When we subscribe to a streaming service, we do not own the movies or shows we watch. We are merely granted access, and that access exists entirely at the mercy of corporations whose priorities rarely align with those of the consumer. Licensing deals expire. Content is quietly removed. Entire libraries disappear overnight. A show you loved last year might be gone tomorrow, not because it lost cultural value, but because it no longer fits a company’s profit model.
In this system, consumers have lost power. We depend on platforms that can rewrite history with a server update. If a company decides that hosting a thousand episodes of a long-running series like One Piece is no longer profitable, they can remove it without consequence. The media is gone, not just from that platform, but often from legal access entirely. There is no guarantee it will return. There is no obligation to preserve it. And there is nothing the audience can do about it.
This is especially alarming when we remember that media is not just content, it is art. Movies, television shows, and music are cultural artifacts. They capture moments in time, reflect social values, and form emotional connections with the people who experience them. For many of us, certain shows or films are tied to childhood, family, friendships, or difficult periods of life. They are memories as much as they are entertainment.
Yet we are treating this art as disposable.
Digitalization has undeniably made media easier to access. With a few clicks, we can watch almost anything, anywhere. But that convenience comes at a steep cost: permanence. Physical media could be stored, passed down, and preserved. A DVD on a shelf did not vanish because a contract expired. A CD did not stop working because a company changed its business strategy. Ownership meant control, and control meant continuity.
This is where self-hosting becomes an act of rebellion.
Self-hosting media, storing your own collection on personal servers or local storage, is a way to reclaim ownership in a world that increasingly denies it. It is a refusal to accept that the art we love should exist only at the pleasure of corporations. By hosting our own media, we ensure that it cannot be taken away, altered, or erased without our consent. We become curators of our own digital libraries rather than passive consumers.

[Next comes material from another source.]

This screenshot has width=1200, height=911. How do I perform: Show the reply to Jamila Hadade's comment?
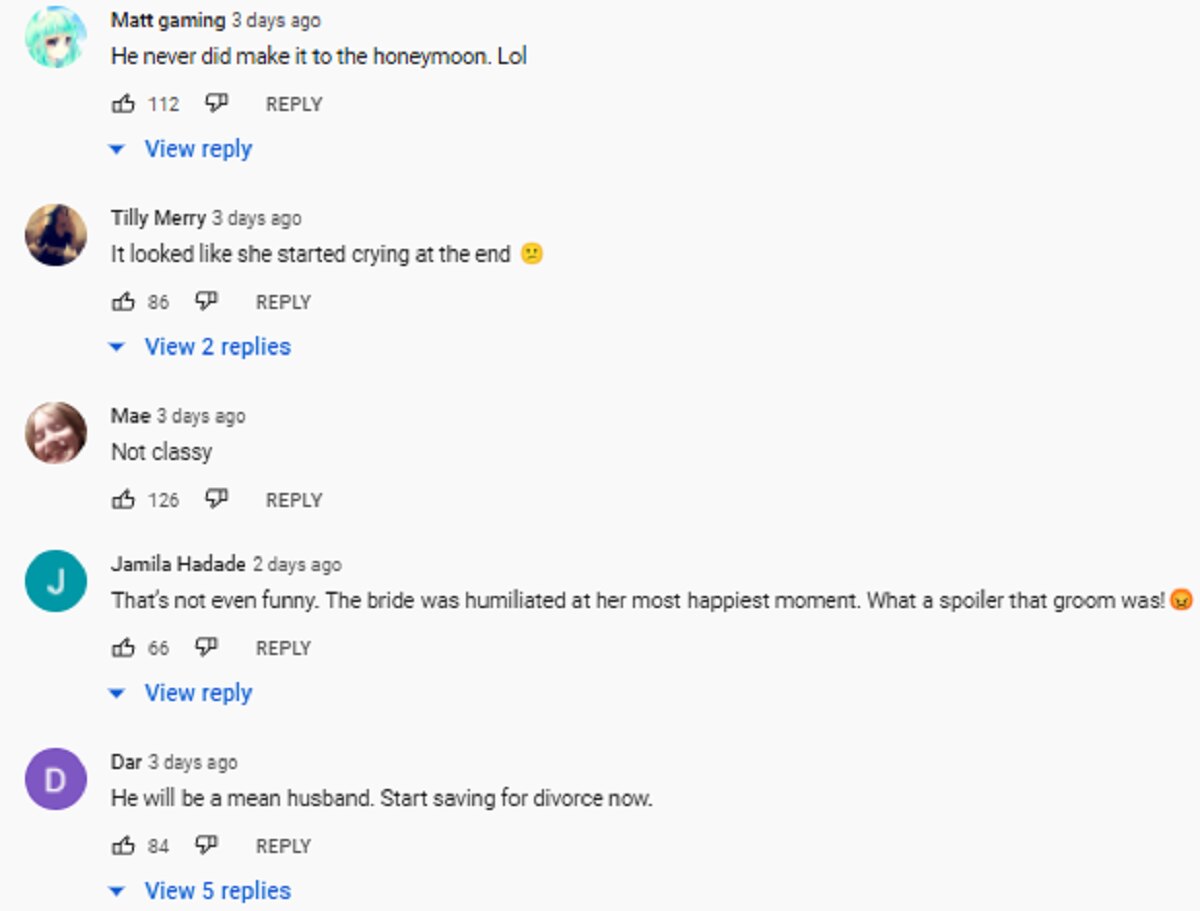[x=197, y=693]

More importantly, self-hosting is about the future. One day, I would like to share the movies and shows that shaped me with my children. I want to show them the stories that made me laugh, cry, and think differently about the world. I do not want to rely on whether a streaming service still exists, still holds the rights, or still cares. Memories should not be subject to licensing agreements.
Preserving media is preserving culture. When everything lives behind subscriptions, culture becomes fragile. Art becomes temporary. History becomes editable. Self-hosting pushes back against this trend by treating media as something worth keeping, not just consuming.
Rebelling against streaming services does not mean rejecting convenience entirely. It means recognizing that convenience should not replace ownership. It means understanding that art deserves longevity, and that our memories deserve stability. In a world where everything is rented, choosing to own,even digitally,is a quiet but powerful act of resistance.
Take back control

For those who want to take back control, self-hosting media has never been more accessible. Open-source platforms like Jellyfin allow anyone to create their own personal streaming service, free from subscriptions and corporate oversight. With a basic computer or home server, users can store movies, shows, and music and stream them to their devices just like any commercial platform, except this time, they actually own the content. The open-source nature of tools like Jellyfin ensures transparency, longevity, and community-driven development, rather than dependence on a single company’s profit motives. What once required technical expertise is now approachable, well-documented, and supported by passionate communities. By choosing to own and care for our media, we ensure that it can be shared, remembered, and passed down. In a digital age defined by renting everything, taking control of what we love is not just practical—it is an act of preservation.